PePPer - Personalized Perturbation Profiler

Primary LanguageR

PePPeR - PErsonalized Perturbation ProfilER

PePPeR (Personalized Perturbation ProfileR) is an R package providing methods to fetch expression data sets from the GEO database, identify per-individual or group-wise differentially expressed (DE) genes and construct individual perturbation profiles.



  • R (>= 3.0.2)


  • Biobase
  • GEOquery


  • limma
  • affy
  • samr
  • preprocessCore
  • makecdfenv


Directly from GitHub

You can use install_github() method in devtools package

install_github("emreg00/pepper", dependencies = T)

From an archieve file

Create a tarball containing the files in the repository

tar cvzf pepper.tgz --exclude .git pepper/

Install it using R

R CMD INSTALL pepper.tgz


> library(PEPPER)

See the documentation on the following functions for their use (?function.name):

  • fetch.expression.data: for fetching information from NCBI GEO data base
  • find.de.genes: for getting group-wise DE genes
  • get.z.matrix and get.z.score and get.peeps.from.z.matrix: for getting per-individual DE genes

See classify.simple.R function for an example on how to use PeePs for sample classification.

Case study: Getting DE genes in a reprocessed GEO Parkinson data set (GSE7621)

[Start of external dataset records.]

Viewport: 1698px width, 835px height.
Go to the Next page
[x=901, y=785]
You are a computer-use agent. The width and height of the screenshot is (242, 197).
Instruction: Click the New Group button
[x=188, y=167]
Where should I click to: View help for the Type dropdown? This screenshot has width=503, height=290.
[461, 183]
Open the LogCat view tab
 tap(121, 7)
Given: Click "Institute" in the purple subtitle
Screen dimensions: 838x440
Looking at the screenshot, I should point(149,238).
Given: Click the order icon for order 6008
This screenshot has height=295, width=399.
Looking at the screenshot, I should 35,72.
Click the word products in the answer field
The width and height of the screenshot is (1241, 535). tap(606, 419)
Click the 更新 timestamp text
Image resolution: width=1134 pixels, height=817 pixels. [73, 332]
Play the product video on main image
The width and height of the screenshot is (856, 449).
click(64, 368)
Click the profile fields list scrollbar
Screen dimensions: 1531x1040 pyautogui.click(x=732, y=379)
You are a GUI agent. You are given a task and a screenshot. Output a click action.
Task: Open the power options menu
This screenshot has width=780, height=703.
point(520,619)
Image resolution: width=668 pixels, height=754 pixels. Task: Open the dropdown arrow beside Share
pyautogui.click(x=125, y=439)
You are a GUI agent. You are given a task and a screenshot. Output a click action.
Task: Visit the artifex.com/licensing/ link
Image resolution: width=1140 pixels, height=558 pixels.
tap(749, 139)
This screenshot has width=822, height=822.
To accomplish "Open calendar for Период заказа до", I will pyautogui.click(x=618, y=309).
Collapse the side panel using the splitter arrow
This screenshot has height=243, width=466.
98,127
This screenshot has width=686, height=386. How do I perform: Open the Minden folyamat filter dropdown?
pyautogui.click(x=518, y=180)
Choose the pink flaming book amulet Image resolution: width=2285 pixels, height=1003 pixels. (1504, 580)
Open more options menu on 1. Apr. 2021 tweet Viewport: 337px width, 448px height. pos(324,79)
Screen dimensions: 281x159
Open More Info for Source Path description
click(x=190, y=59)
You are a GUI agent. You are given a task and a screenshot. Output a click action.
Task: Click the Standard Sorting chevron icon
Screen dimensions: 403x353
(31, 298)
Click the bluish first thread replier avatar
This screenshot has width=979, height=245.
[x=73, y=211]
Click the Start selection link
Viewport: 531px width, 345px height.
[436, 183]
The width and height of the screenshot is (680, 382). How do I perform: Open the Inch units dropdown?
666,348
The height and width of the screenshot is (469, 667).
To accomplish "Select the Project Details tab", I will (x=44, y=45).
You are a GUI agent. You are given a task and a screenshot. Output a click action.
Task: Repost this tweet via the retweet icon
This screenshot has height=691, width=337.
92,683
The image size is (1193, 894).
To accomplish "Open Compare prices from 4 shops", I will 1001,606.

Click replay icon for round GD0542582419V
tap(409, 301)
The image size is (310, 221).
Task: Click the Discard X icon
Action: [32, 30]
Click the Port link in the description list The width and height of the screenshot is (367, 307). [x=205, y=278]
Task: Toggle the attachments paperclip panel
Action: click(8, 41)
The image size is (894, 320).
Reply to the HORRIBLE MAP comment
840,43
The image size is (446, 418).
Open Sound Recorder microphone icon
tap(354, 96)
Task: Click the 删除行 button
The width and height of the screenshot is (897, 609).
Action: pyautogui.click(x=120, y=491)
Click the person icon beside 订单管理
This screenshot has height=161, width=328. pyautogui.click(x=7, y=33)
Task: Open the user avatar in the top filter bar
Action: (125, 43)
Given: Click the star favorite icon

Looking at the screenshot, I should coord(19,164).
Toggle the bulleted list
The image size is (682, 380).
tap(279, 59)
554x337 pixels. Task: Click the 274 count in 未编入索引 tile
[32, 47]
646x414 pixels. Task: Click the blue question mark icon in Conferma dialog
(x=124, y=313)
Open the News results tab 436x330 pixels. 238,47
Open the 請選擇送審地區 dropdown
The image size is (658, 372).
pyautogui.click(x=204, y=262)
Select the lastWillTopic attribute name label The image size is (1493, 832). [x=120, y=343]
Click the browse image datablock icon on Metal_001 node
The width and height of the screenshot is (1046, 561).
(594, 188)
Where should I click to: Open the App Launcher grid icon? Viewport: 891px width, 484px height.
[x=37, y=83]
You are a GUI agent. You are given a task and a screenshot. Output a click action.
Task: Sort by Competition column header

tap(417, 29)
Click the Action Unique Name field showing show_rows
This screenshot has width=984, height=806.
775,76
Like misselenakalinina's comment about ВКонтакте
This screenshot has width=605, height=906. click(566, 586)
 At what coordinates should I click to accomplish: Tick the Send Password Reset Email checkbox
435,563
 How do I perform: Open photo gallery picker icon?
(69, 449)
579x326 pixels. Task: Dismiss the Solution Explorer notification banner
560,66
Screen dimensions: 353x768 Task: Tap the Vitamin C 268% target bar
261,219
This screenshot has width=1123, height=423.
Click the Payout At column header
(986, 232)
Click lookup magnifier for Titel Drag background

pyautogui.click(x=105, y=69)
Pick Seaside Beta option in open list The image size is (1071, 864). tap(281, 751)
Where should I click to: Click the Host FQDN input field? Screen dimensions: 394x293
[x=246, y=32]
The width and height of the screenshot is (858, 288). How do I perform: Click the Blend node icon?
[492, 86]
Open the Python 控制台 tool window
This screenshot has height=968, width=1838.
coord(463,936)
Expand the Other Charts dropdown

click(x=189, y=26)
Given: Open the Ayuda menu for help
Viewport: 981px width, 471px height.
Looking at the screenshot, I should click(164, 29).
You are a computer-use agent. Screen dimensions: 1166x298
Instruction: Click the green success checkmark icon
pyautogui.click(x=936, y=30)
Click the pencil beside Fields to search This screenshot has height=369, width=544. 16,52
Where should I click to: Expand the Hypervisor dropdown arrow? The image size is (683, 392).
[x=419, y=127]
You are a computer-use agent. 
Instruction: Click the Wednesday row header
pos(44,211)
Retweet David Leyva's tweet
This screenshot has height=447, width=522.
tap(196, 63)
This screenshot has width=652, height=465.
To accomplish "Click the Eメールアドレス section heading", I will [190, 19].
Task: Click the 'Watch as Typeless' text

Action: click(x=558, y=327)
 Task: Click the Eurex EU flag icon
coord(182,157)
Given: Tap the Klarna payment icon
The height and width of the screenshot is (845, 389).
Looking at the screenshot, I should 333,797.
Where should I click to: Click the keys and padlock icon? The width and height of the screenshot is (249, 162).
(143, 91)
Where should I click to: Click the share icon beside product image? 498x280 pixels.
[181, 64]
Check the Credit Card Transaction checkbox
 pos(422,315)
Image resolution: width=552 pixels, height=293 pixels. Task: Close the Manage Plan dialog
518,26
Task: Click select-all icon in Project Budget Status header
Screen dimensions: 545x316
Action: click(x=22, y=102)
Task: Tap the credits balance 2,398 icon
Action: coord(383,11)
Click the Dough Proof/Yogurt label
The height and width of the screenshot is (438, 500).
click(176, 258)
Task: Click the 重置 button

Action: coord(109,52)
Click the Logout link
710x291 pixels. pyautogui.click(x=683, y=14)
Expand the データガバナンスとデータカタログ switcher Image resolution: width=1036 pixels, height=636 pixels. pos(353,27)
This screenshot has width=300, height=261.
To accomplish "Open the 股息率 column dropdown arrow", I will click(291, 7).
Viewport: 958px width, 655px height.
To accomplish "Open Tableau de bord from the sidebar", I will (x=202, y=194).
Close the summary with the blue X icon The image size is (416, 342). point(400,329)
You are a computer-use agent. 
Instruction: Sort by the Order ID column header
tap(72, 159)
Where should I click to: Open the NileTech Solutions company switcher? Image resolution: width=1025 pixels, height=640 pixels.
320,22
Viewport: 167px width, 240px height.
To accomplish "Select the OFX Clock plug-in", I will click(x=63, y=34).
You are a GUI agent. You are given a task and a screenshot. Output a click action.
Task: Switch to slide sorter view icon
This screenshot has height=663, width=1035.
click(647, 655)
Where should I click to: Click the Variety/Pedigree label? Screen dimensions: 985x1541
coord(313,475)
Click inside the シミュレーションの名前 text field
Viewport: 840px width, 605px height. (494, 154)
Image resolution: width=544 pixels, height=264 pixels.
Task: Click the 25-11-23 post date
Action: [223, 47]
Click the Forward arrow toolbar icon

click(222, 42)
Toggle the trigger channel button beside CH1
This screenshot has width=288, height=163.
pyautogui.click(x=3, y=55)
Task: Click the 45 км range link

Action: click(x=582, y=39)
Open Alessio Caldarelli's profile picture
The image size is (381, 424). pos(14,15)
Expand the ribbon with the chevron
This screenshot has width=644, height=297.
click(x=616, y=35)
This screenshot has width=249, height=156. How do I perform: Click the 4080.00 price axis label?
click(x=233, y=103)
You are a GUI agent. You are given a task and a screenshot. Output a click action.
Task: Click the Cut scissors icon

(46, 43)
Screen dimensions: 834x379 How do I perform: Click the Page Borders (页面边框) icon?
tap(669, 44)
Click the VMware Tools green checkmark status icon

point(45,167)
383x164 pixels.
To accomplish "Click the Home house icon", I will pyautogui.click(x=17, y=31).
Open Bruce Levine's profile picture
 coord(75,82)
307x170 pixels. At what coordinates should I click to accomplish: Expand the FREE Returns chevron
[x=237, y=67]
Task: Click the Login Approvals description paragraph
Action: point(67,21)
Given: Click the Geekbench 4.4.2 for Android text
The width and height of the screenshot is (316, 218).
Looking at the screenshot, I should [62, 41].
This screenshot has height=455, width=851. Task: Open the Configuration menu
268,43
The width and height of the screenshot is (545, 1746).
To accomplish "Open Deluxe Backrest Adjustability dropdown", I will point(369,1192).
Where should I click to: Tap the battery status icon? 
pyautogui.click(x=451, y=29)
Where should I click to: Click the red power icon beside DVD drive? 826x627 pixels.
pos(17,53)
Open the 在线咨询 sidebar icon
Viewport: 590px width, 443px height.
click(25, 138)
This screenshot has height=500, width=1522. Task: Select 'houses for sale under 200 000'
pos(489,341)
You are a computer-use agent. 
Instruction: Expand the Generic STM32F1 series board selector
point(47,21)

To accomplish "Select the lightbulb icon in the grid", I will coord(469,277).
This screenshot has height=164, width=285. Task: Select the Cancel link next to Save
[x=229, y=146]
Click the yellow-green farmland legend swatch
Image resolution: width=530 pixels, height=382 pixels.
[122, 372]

  • Fetch the Parkinson data set available at GEO, reprocess it using affy package and map probes to gene ids
# Data set specific parameters
geo.id <- "GSE7621" # GEO id of the data set
probe.conversion <- "ENTREZ_GENE_ID" # column name for gene id mapping
conversion.map <- NULL # probe to gene mapping, if NULL uses the mapping in the data set
conversion.mapping.function <- NULL # modify probe names using this function 
sample.mapping.column <- "characteristics_ch1" # column to use for sample mapping
geo.id.sub <- NULL # the platform to use if there are multiple platform annotations
reprocess <- "affy" # reprocessing type for raw data
output.dir <- "./"

# Get the expression and sample mapping info from the reprocessed data set
d <- fetch.expression.data(geo.id, sample.mapping.column = sample.mapping.column, do.log2 = NULL, probe.conversion = probe.conversion, conversion.map = conversion.map, conversion.mapping.function = conversion.mapping.function, output.dir = output.dir, geo.id.sub = geo.id.sub, reprocess = reprocess)
expr <- d$expr
sample.mapping <- d$sample.mapping
  • Get group-wise DE
states.case <- c("Parkinson's Disease")
states.control <- c("Old Control") 
out.file <- "case_mapping.dat"
sample.mapping <- convert.sample.mapping.to.case.control(sample.mapping, states.case, states.control, out.file = out.file)
adjust.method <- 'BH'
fdr.cutoff <- 0.05
out.file <- "de.dat"
de <- find.de.genes(expr, sample.mapping, c("case", "control"), method="limma", out.file, adjust.method=adjust.method, cutoff=fdr.cutoff, functional.enrichment="kegg") 
de <- de[abs(de$logFC)>=1,]
  • Get per-individual DE
# Get z scores
out.file <- "z.dat"
cutoff <- 2.5
z = get.z.matrix(expr, sample.mapping, method="mean", out.file=out.file)
indices <- apply(abs(z), 2, function(x) { which(x >= cutoff)})
geneids <- lapply(indices, function(x) { rownames(z)[x] })
# Alteratively you can use get.peeps.from.z.matrix
peeps <- get.peeps.from.z.matrix(z, cutoff=2, convert.to.pvalues=F) 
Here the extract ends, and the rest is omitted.